Curiosity question: how come the ijt and ijs entries in "Ndx" aren't hotlinked?

(3) EXAMPLES! EXAMPLES! EXAMPLES! Advanced users can easily get by (that is, "Oh, I see!") with only a single example or two, but new users need lots more. This is by far the most common complaint among new users of *any* software, whether application, language, or whatever. What I think is needed is an additional "Dictionary of Examples", where there might be, say, 10-15 examples for each verb, adverb, control, foreign conjunction, etc. These examples would use "real" data (that is, avoid the iota/integers generator), both numeric *and* textual, and would illustrate all sorts of cases where this verb (etc.) might be practically used. Perhaps there might be a separate "dictionary" of examples for the verbal commands in the "Definition Summaries" (such as wd, gdbmp, colhdr, rplc, etc.) What would also be extremely useful for newer users is a small collection of "real world" type application script examples that would have *extensive explanatory commentary*. I'm not looking here for multi-hundreds of lines of code (which I guess, based on forum messages, is what sophisticated commercial application scripts must seem to have), but for simple scripts that might be up to, say, 20 to 50 lines that illustrate a self- contained "mini-application" (even something as simple as reading a disk file, massaging the data in some way, and writing the revised data back to disk--this is a basic operation that is fundamental to most or all other application scripts). The forums and such provide lots of elegant single-liners and such, but there's little about the preferred method(s) of creating application scripts: what should be at the head of the script, how to arrange code for best understanding and maintenance, and what code and cleanup should be at the end of the script.

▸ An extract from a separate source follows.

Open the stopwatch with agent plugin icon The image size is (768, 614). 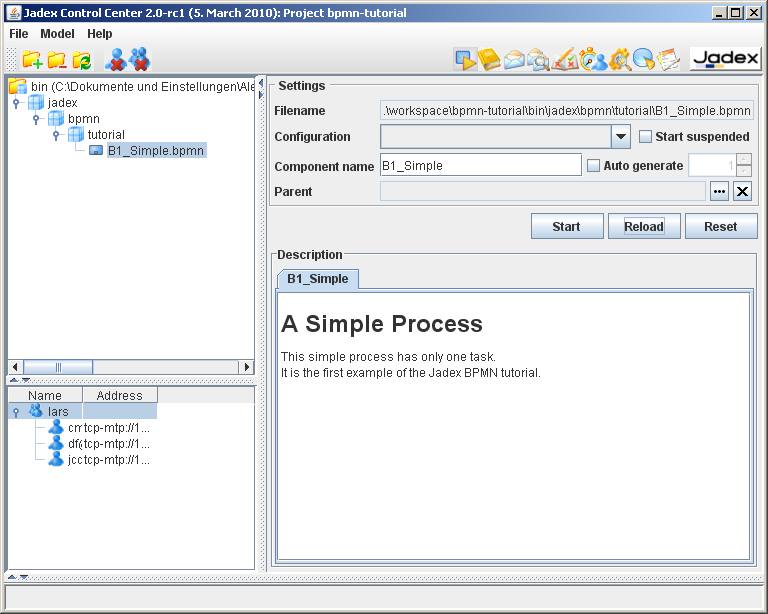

(4) All online documentation should also be available in PDF files. (Some is, some isn't; some current PDF's may be official, some may be "unofficial".) There should be "Print PDF" buttons associated with each online document.

(5) I'm a librarian, but I was a former (35 years ago) elementary school teacher and have done some teaching at the college and adult level, too. These experiences reinforced for me the values of simplicity and clarity in the learning process. The current problem with J is that, with all the current documentation and such, one jumps into the middle of the language. There is no real "beginning" aspect for brand-new users. Because J requires a paradigm shift in thinking (compared with other programming languages), I feel that it is absolutely necessary that J have a new additional set of documentation designed specifically for "beginners" that takes things "slow and easy". Much of the content could, of course, be derived from some of the current documentation--just re-worded, re-phrased, and simplified, with lots of examples.

By the way, if anything above is misphrased or seems to be a misunderstanding of J, please remember that I'm a beginner to J, and I'm still learning little by little as I have opportunity.

There has been discussion about making J more widely known and used. I think that "new user helps" along the line of what I described above could be useful towards reaching that goal.